WORK INSTRUCTIONS >> Count how many lines of the records below contain the string "height", and give only that number.

# # # #

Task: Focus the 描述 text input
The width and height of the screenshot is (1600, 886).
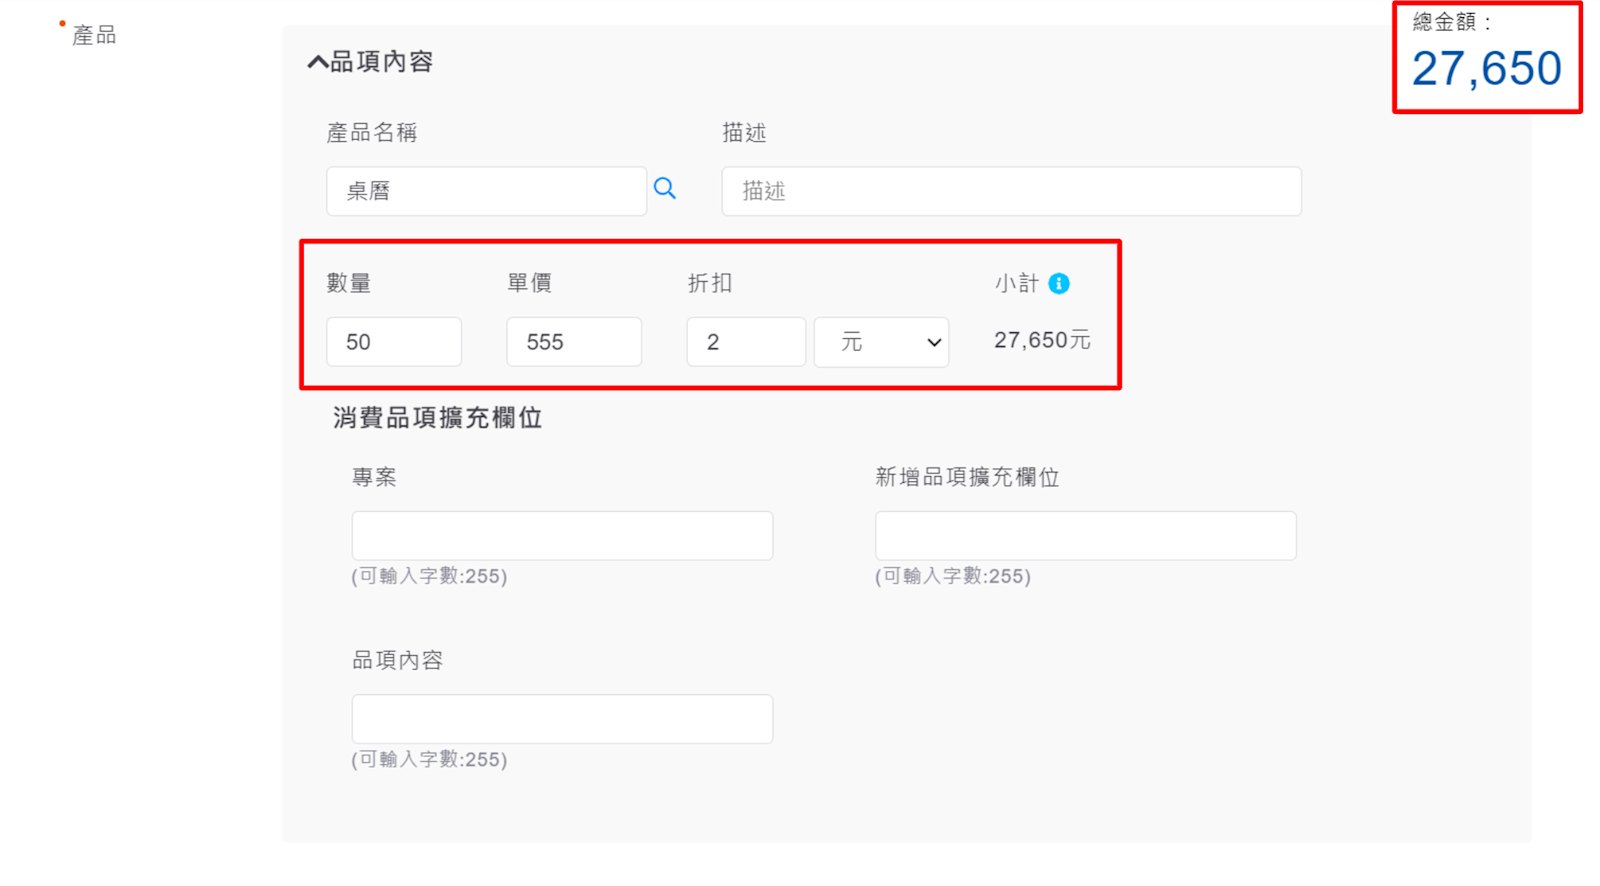Action: pyautogui.click(x=1011, y=191)
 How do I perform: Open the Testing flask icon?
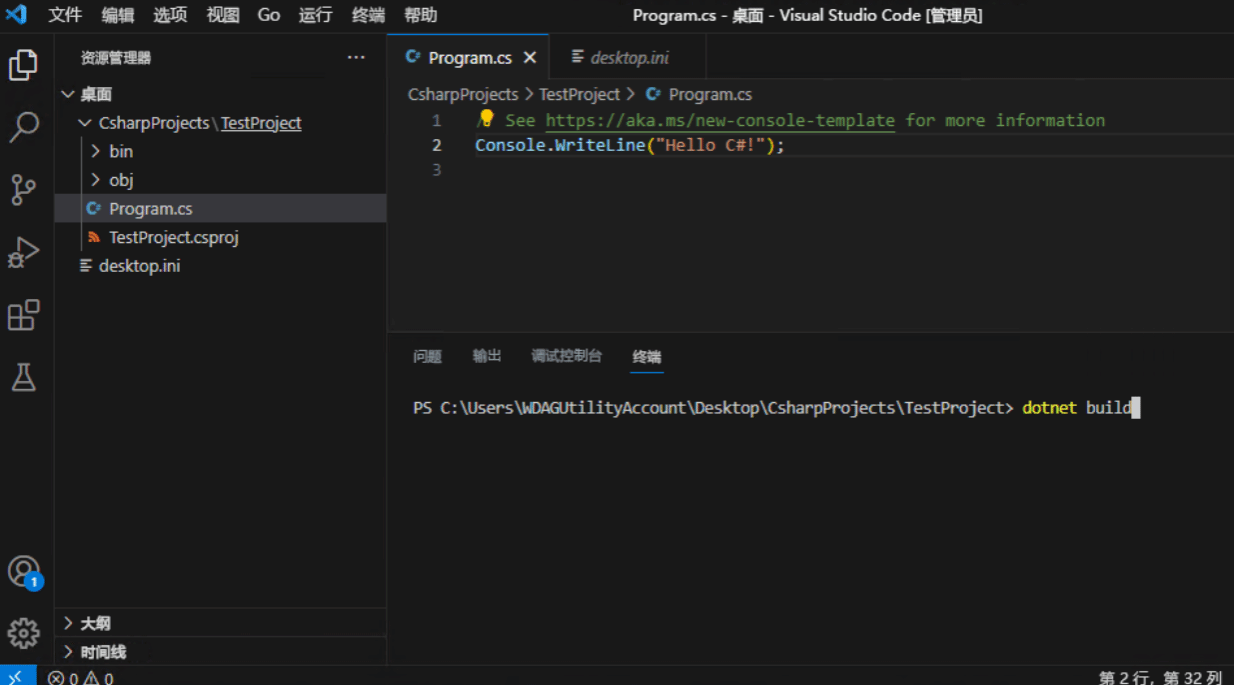[x=23, y=377]
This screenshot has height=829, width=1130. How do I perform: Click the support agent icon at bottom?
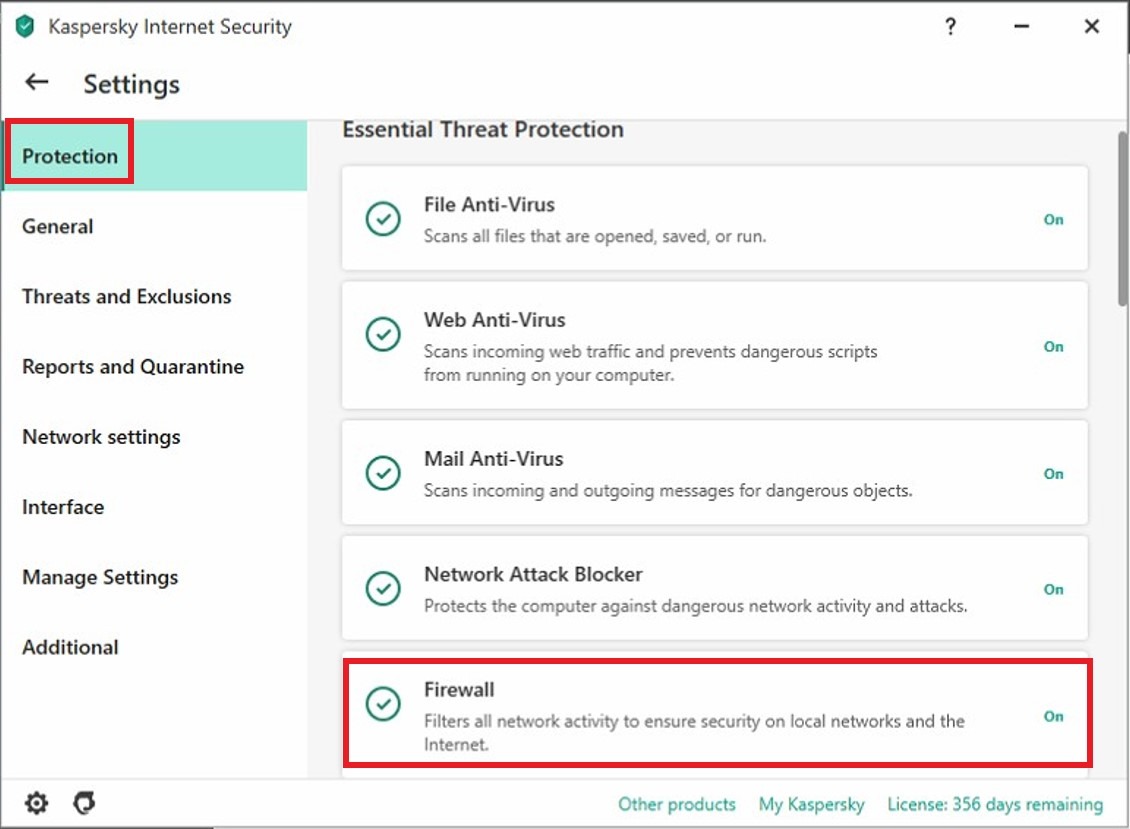click(x=85, y=803)
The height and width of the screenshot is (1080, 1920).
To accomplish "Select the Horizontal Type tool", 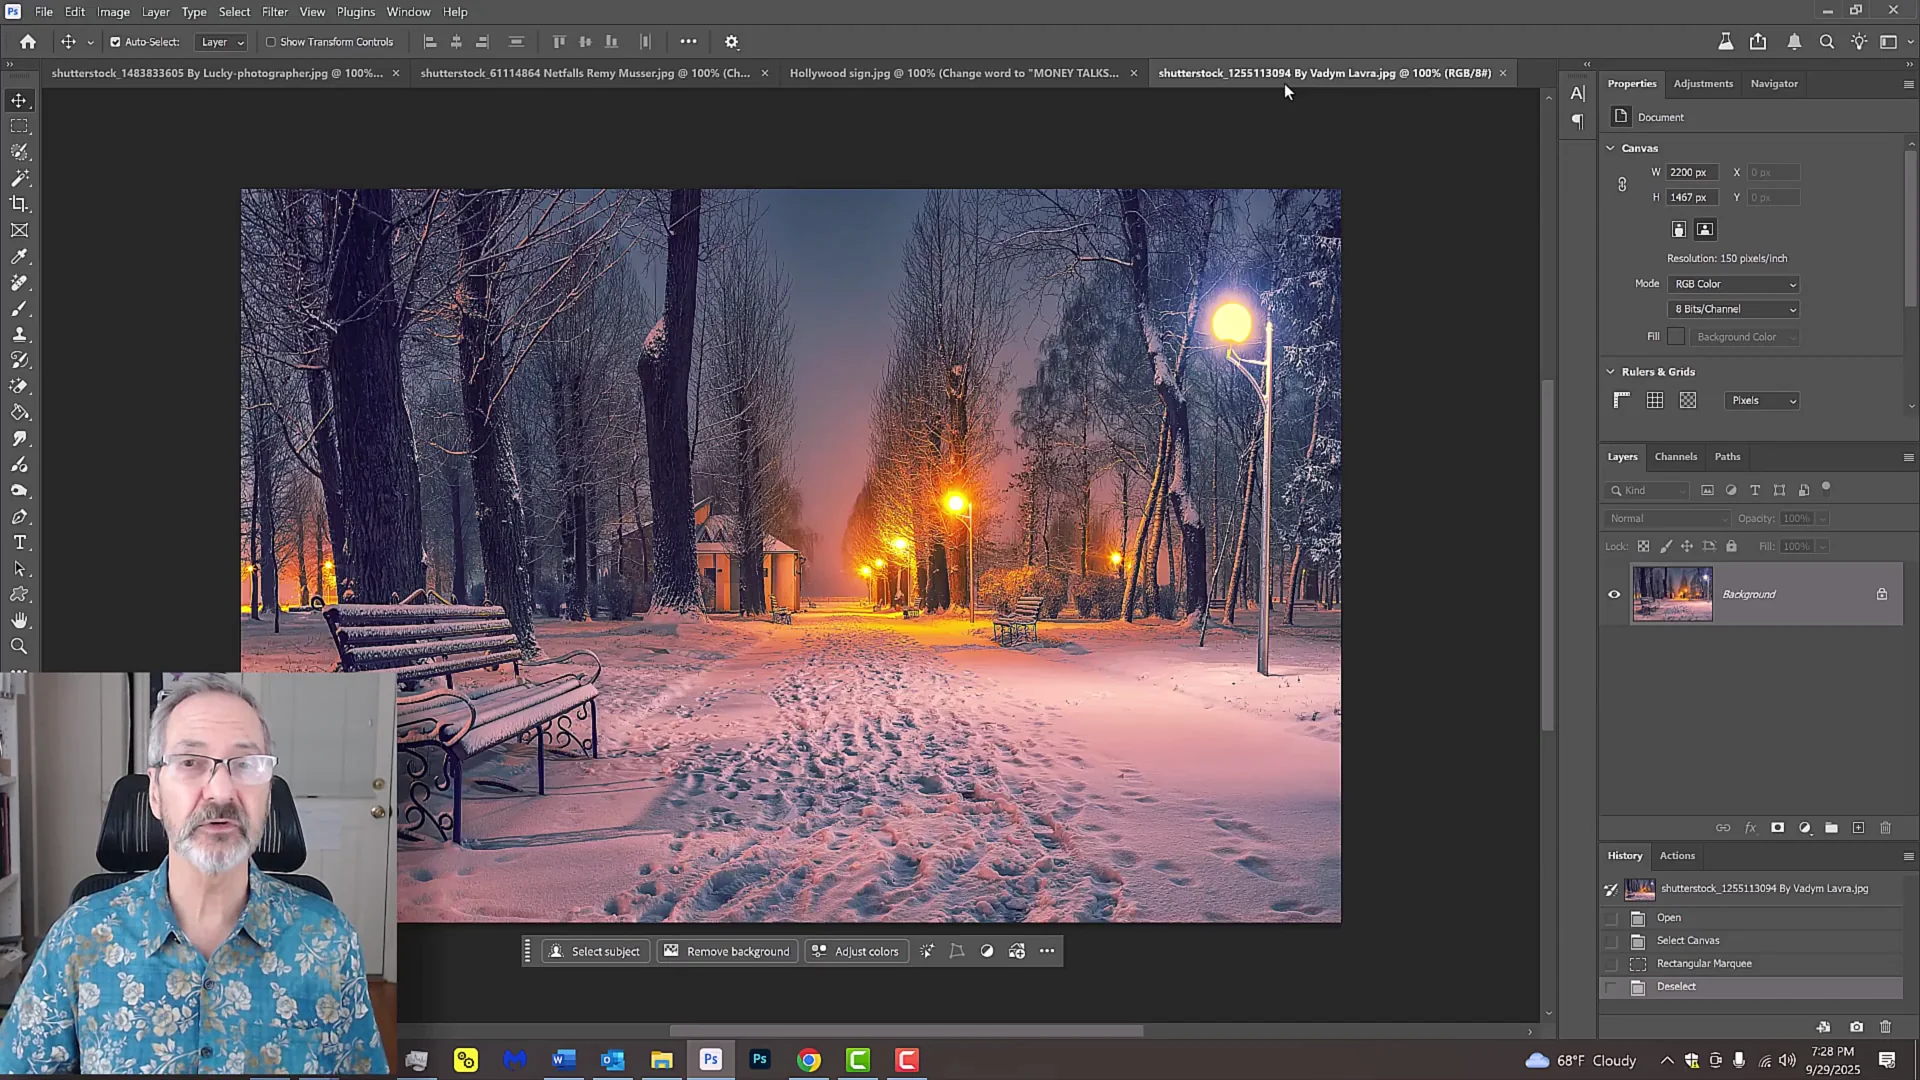I will point(20,543).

# # # #

REPLY TO THE TASK >> 3